# TASKS:
1. In the passage on threatened oak species, who co-wrote the report with Sara Oldfield?
2. Reproduce word for word the section of the passage on threatened oak species starting at "Sara Oldfield, Secretary" and ending at "endangered, and vulnerable.".

# PASSAGE PROVIDED:
-*-

Image courtesy Arkive
© Juan Moreiras / FFI

Seventy-eight species of oak trees are globally threatened with extinction, including 17 species that are under threat in the United States, according to the latest BGCI publication, The Red List of Oaks.

Equally disturbing is the realisation that over half of oak species are so little known that it is currently impossible to say what level of threat they may be facing.

Sara Oldfield, Secretary General of London-based Botanic Gardens Conservation International (BGCI) is co-author of the report, along with Antonia Eastwood of the Macaulay Institute in Scotland.

“Ecosystems and species are under threat, there’s no doubt about it,” says Oldfield. “Plants are often overlooked in biodiversity debates. Often, animals are discussed, but what about the plants on which they depend?” 

Insufficient Knowledge Leaves Gaps 

The report brings up to date the information available on threats to oaks, which join magnolias, conifers, ginkgo, and others on the “Red List.” This document, from the World Conservation Union (IUCN), lists species that are threatened with extinction in the wild – rating the seriousness of each species’ situation with categories such as critically endangered, endangered, and vulnerable.

-*-

# DATA:
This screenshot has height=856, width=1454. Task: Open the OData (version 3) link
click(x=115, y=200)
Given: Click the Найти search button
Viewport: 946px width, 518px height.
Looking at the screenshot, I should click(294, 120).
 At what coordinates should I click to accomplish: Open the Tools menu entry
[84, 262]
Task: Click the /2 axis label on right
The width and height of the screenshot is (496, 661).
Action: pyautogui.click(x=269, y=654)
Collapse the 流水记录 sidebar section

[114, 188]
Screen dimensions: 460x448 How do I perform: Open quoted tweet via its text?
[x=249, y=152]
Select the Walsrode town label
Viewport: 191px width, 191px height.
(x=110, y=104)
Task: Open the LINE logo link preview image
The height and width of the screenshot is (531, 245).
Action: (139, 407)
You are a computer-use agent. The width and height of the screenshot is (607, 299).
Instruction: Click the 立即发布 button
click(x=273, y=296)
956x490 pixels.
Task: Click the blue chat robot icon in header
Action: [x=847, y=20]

-*-

# TASK RESPONSES:
1. Antonia Eastwood of the Macaulay Institute in Scotland.

2.
Sara Oldfield, Secretary General of London-based Botanic Gardens Conservation International (BGCI) is co-author of the report, along with Antonia Eastwood of the Macaulay Institute in Scotland.

“Ecosystems and species are under threat, there’s no doubt about it,” says Oldfield. “Plants are often overlooked in biodiversity debates. Often, animals are discussed, but what about the plants on which they depend?” 

Insufficient Knowledge Leaves Gaps 

The report brings up to date the information available on threats to oaks, which join magnolias, conifers, ginkgo, and others on the “Red List.” This document, from the World Conservation Union (IUCN), lists species that are threatened with extinction in the wild – rating the seriousness of each species’ situation with categories such as critically endangered, endangered, and vulnerable.